ヒトゲノムの解読と遺伝子マッピングに20年近くが費やされたいま,健康管理のために個人の遺伝情報を当人に提供できる時代が間もなくやってくると米国立ヒトゲノム研究所(NHGRI)の研究者たちは考えている。そこで同研究所は,一般人がそうした情報を受け止める“心の準備”ができているのかどうか,大規模な調査に乗り出した。
「マルチプレックス・イニシアチブ」と呼ぶ1年間にわたる調査研究で,最終的には数千人が被験者として加わる予定だ。各被験者は主要疾患のリスクを高める遺伝子変異の有無を調べる検査を受ければ,その結果を記したカードをもらえる。調査では主に,どのくらいの人がカードを受け取るか,検査結果にどう反応するかを探る。また,医療関係者が遺伝的リスク情報を患者にどう伝えるのがよいのか,ヒントも得たいという。
主な疾患関連遺伝子を検査
ヒトゲノム研究所ゲノム技術部の上級研究員ブロディ(Lawrence Brody)は5月にワシントンでこの計画を発表した際,「一般の人々が遺伝子検査を理解しているかどうか,検査を有意義と考えるかどうか,どんな意見を持っているかを知りたい」と説明した。
デトロイト地区の会員制健康医療団体(HMO)であるヘンリー・フォード・ヘルス・システムの会員から参加者を募る。自分の遺伝子型を知らされたことによって,健康維持プログラムに積極的に参加するなどの行動変化が生じるかどうかを追跡調査する予定だ。

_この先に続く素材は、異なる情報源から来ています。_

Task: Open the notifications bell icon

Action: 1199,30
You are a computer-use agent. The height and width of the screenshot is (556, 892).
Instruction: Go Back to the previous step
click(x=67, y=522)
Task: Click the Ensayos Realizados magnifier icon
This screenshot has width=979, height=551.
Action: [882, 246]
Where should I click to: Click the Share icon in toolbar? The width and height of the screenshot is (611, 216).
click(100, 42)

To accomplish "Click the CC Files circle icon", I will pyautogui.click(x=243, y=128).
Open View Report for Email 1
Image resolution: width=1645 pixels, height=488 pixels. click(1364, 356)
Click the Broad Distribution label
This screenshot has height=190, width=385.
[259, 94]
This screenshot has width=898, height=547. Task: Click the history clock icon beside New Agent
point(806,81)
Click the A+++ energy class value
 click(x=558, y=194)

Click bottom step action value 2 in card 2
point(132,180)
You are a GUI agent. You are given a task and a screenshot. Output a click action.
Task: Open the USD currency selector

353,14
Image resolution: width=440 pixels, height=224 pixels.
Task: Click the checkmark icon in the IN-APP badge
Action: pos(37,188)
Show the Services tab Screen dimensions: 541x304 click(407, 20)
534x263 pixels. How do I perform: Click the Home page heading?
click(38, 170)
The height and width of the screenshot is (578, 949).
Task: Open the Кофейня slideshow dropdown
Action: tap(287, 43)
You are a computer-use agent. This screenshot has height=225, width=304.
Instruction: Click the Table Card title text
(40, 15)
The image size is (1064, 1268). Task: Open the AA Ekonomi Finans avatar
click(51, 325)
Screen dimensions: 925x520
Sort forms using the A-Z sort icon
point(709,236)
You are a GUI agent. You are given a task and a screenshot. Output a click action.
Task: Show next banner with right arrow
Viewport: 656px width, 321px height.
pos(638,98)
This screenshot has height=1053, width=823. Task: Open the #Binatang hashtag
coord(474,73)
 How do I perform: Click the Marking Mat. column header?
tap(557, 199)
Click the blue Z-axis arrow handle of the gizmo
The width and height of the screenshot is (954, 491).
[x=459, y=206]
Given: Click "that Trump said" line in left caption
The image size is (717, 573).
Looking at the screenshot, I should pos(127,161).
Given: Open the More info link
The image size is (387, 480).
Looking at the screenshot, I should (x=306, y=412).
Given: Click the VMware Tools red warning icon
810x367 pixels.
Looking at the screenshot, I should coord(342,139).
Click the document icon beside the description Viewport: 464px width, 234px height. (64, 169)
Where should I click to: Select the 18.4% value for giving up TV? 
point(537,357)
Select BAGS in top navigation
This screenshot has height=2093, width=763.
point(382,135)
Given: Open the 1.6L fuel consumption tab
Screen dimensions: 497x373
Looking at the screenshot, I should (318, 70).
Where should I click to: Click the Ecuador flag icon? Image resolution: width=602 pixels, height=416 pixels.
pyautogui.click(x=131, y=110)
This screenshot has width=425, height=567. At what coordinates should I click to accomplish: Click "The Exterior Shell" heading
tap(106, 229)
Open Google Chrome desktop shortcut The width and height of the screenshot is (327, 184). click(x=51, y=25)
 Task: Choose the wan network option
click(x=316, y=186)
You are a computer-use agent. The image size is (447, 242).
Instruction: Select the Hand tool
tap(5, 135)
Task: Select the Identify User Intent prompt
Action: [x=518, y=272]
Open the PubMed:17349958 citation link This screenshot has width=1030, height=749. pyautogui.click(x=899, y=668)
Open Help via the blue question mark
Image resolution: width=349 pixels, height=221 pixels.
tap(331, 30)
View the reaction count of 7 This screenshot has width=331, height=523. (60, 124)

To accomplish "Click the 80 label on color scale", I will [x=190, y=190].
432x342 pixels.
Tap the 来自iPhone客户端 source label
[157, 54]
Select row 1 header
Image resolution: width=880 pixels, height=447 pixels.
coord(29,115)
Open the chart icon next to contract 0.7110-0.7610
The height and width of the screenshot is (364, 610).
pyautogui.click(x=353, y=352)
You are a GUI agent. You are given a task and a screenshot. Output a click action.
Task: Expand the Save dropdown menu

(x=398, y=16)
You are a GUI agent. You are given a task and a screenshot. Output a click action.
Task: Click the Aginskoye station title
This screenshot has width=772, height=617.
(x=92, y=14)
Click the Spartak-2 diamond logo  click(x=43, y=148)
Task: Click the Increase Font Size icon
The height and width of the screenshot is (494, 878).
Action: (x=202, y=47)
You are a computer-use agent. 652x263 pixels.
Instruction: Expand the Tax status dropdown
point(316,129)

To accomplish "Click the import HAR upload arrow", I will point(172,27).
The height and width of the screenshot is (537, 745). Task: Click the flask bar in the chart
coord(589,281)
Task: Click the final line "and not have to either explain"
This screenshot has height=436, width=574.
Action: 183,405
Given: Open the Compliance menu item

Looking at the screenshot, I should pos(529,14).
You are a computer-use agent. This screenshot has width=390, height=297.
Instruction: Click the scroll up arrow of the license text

25歳から40歳までの1万人にのぼる参加候補者に,2型糖尿病や冠動脈疾患,骨粗鬆症,肺がん,直腸がん,黒色腫などの主要疾患と関係する約15種類の遺伝子を「検査してあげます」という案内状を数回に分けて送る。ヒトゲノム研究所の社会・行動研究部長マクブライド(Colleen M. McBride)によると,6月中旬までに約70人(最初の案内状に対して返信を寄せた人の20%に相当)が検査を承諾した。「ほぼ予想通りだ。疾病予防という意味では健康な若者層に参加してもらうのが最善だろうが,彼らに今回の調査について関心を持ってもらうのは難しい」。来年にかけて1000人に検査を受けてもらうのが目標。
あなたなら検査結果をどう受け止める?
「ヒトゲノム研究所による調査は非常に意義があると思う」というのは,カリフォルニア州のカイザーパーマネントで同種の調査を率いるシェーファー(Catherine Schaeffer)だ。カイザーパーマネントは米国最大の会員制健康医療団体で,シェーファーは350万人の会員から参加者を募ってDNA試料などを収集し,病気のリスクや予防に関与する新しい遺伝子変異を見つけようとしている。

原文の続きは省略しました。